Lingo.dev CLI automatically detects when you rename translation keys and preserves existing translations, avoiding unnecessary retranslation when only the key identifier changes.

When you refactor your code and rename keys for better organization, the CLI recognizes that the content is the same and applies existing translations to the new key names.

How Key Renaming Works

Lingo.dev CLI compares content fingerprints, not key names, to track translations.

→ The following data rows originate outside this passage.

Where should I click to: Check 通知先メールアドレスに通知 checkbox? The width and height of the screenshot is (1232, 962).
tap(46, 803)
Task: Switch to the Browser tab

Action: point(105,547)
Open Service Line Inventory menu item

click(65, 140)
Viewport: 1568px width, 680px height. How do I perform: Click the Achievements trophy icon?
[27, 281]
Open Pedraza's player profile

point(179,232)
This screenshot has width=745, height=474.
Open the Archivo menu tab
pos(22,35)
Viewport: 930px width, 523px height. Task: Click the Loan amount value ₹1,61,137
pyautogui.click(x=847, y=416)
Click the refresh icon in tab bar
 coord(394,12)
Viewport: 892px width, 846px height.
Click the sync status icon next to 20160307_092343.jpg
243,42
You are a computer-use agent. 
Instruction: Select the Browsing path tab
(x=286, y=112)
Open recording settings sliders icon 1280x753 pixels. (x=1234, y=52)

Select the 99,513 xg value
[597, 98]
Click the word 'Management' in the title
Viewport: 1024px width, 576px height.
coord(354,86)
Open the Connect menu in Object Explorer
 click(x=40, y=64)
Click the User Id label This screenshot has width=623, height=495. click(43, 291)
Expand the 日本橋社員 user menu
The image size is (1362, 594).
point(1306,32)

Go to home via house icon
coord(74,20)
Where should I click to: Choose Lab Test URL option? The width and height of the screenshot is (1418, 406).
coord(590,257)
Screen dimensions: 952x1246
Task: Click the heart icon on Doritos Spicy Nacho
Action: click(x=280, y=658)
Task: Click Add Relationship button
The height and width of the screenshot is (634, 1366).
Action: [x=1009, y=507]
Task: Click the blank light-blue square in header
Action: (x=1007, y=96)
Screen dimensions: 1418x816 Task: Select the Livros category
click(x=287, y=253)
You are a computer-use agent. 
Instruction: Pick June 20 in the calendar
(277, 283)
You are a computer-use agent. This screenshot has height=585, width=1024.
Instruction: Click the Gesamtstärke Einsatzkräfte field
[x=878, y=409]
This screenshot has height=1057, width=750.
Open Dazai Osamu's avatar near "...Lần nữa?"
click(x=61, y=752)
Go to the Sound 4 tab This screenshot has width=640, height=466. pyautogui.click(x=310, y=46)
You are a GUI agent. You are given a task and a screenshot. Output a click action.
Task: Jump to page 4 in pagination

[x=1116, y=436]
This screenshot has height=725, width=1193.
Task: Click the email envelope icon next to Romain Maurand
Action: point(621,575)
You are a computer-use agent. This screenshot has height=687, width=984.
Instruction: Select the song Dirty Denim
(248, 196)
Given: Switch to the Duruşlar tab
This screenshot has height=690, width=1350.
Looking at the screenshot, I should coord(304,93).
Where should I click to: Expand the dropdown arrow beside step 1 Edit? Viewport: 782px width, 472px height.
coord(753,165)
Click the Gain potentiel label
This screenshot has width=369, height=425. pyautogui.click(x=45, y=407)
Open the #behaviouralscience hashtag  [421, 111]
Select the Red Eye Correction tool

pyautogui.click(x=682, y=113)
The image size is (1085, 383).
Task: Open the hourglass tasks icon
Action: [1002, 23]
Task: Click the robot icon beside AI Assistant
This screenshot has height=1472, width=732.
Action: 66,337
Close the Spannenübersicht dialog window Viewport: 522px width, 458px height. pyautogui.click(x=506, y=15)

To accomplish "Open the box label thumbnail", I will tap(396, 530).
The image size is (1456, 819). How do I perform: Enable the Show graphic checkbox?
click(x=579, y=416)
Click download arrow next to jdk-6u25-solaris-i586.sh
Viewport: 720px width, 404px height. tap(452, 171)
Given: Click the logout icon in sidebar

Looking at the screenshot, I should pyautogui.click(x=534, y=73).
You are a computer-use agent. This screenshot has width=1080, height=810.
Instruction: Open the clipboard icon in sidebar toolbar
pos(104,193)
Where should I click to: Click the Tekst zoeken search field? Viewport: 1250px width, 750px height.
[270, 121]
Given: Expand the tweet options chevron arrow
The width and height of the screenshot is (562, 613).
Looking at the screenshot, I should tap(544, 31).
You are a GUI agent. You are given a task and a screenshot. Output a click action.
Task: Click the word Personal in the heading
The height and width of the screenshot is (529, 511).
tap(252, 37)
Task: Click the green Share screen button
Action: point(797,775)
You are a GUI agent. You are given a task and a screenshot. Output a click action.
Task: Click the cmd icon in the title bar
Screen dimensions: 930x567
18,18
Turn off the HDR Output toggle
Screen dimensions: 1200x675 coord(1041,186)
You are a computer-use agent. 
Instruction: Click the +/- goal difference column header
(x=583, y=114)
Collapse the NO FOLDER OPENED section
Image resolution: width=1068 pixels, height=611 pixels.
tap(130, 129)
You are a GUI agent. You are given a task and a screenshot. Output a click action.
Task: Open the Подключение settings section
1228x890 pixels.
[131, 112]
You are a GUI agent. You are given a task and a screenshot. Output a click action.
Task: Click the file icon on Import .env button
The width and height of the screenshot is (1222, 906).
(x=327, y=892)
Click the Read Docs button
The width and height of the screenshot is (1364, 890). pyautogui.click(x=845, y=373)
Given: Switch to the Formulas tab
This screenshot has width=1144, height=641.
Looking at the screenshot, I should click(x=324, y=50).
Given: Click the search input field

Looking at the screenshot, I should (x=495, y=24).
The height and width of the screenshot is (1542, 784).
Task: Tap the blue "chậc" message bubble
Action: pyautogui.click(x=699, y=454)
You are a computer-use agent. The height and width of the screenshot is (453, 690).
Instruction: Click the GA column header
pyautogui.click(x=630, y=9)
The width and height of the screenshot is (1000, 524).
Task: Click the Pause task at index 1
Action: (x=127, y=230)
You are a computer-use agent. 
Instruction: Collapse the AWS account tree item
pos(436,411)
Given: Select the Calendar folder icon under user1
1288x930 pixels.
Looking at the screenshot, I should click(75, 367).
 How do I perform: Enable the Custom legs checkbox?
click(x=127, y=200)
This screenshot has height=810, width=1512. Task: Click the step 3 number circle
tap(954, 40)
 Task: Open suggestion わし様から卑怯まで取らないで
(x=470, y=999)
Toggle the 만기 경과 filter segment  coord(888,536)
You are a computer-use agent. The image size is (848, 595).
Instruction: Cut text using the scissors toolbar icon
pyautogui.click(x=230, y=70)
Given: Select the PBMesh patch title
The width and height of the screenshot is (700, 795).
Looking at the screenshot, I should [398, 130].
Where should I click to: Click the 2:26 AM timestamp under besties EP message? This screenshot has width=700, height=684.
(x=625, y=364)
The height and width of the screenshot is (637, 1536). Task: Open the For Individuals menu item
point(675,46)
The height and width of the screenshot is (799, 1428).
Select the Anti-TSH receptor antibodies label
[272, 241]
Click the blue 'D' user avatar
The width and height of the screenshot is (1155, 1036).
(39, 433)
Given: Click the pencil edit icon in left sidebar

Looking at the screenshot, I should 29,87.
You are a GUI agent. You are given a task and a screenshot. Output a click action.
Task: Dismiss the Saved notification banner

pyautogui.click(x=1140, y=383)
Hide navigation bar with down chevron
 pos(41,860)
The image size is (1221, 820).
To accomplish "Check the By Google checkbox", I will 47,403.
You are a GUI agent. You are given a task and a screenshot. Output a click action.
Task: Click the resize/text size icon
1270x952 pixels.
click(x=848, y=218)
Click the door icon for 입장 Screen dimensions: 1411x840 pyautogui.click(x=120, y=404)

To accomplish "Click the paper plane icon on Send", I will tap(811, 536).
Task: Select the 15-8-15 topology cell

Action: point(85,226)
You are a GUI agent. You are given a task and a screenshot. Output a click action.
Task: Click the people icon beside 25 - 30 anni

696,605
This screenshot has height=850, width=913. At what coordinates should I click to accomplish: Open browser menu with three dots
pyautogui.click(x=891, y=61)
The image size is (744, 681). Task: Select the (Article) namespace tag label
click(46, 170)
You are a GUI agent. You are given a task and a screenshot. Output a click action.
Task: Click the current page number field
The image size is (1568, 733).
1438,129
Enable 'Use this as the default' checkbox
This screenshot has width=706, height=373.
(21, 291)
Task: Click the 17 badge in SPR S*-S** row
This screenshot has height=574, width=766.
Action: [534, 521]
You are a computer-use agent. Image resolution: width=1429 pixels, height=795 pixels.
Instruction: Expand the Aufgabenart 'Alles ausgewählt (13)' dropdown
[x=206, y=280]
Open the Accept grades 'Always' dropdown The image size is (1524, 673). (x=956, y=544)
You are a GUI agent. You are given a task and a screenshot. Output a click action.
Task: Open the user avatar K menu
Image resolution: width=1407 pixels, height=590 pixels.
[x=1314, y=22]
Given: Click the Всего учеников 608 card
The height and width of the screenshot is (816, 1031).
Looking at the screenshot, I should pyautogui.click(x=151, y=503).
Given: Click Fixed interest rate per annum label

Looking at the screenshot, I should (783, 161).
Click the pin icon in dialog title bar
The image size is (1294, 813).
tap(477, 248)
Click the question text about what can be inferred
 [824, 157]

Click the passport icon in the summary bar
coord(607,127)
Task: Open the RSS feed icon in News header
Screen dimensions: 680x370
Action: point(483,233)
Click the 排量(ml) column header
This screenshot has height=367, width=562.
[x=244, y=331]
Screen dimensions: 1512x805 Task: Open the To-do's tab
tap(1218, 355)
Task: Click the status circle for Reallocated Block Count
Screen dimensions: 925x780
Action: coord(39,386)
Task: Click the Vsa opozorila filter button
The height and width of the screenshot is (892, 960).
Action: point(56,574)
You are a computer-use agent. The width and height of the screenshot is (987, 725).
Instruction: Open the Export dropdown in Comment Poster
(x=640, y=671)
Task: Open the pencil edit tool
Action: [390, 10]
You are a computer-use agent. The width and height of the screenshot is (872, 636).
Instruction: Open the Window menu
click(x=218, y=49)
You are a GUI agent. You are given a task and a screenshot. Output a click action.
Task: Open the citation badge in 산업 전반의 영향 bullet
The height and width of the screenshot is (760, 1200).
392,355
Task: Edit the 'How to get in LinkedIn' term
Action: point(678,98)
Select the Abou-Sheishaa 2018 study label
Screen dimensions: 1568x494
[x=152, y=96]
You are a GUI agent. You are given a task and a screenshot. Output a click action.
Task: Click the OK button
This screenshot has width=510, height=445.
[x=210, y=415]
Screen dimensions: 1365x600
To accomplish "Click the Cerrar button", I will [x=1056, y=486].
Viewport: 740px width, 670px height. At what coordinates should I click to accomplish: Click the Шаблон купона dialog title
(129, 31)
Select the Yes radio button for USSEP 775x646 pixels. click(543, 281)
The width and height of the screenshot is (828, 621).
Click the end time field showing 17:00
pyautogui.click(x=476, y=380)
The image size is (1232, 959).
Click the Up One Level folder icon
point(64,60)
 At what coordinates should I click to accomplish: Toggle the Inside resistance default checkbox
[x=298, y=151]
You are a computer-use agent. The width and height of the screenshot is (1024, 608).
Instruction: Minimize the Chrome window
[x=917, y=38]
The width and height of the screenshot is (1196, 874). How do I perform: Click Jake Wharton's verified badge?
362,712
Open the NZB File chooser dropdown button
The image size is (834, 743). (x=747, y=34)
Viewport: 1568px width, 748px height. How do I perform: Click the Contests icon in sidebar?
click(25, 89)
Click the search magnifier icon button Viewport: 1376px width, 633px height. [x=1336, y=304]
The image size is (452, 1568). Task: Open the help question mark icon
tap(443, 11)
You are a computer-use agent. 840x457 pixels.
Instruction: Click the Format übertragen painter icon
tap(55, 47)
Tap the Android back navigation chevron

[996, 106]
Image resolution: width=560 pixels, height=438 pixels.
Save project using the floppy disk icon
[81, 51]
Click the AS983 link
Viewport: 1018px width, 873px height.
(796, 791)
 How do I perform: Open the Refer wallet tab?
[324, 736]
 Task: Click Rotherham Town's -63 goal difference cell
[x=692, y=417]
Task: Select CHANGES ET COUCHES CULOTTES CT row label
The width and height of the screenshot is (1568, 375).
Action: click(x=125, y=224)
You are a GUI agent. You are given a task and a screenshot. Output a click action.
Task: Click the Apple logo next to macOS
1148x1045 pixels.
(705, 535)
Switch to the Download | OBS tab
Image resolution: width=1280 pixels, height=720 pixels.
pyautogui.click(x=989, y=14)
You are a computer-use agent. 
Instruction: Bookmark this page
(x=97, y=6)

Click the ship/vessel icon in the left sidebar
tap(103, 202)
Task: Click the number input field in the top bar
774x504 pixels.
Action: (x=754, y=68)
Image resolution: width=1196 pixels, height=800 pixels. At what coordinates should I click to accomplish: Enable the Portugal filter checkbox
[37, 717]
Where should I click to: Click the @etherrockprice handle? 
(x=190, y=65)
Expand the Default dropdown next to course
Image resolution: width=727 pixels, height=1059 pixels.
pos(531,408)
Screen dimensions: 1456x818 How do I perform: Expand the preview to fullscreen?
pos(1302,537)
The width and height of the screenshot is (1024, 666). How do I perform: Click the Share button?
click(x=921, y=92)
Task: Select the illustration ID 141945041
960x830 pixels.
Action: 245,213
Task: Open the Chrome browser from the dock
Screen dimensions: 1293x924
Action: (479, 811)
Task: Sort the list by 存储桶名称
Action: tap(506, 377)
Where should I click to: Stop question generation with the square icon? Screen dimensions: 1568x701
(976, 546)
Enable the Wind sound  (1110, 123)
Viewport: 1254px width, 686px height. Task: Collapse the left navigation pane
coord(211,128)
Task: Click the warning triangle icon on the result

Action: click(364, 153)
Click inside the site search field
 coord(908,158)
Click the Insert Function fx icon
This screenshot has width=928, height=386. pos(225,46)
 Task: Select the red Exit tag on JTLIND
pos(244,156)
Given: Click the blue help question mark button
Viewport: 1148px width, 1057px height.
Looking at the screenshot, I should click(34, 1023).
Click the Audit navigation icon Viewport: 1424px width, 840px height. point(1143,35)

When you rename a key but keep the same content, the CLI detects this pattern and preserves your existing translations.

Example scenario:

// locales/en.json (before refactoring)
{
  "welcome_msg": "Welcome to our platform",
  "btn_save": "Save"
}

// locales/es.json (existing translations)
{
  "welcome_msg": "Bienvenido a nuestra plataforma",
  "btn_save": "Guardar"
}

After refactoring key names:

// locales/en.json (after refactoring)
{
  "homepage.welcome": "Welcome to our platform",
  "button.save": "Save"
}

Running npx lingo.dev@latest i18n preserves the existing translations:

// locales/es.json (translations preserved)
{
  "homepage.welcome": "Bienvenido a nuestra plataforma",
  "button.save": "Guardar"
}

The CLI recognizes that the content is identical and applies existing translations to the new key structure.

When Key Renaming Is Detected

Lingo.dev CLI detects key renames when:

  • The key name changes (welcome_msghomepage.welcome)
  • The source content remains identical ("Welcome to our platform")
  • The key appears in the same bucket configuration

When Key Renaming Is Not Detected

The CLI treats these as new content requiring retranslation:

Content changes:

// Before
{
  "welcome": "Welcome to our app"
}

// After
{
  "welcome": "Welcome to our platform"
}

Both key and content change:

// Before
{
  "old_key": "Old content"
}

// After
{
  "new_key": "New content"
}

Mass Key Refactoring

Key rename detection works for large refactoring operations. You can reorganize your entire key structure and the CLI will preserve all matching translations.

Before refactoring:

{
  "welcome_text": "Welcome",
  "save_btn": "Save",
  "cancel_btn": "Cancel",
  "error_network": "Network error"
}

After refactoring to namespaces:

{
  "homepage.welcome": "Welcome",
  "buttons.save": "Save",
  "buttons.cancel": "Cancel",
  "errors.network": "Network error"
}

All translations are preserved because the content fingerprints match.

Forcing Retranslation

If you want to retranslate content despite having matching fingerprints, use the --force flag:

npx lingo.dev@latest i18n --force

This bypasses key rename detection and retranslates all content, useful when you want fresh translations after changing AI models or prompts.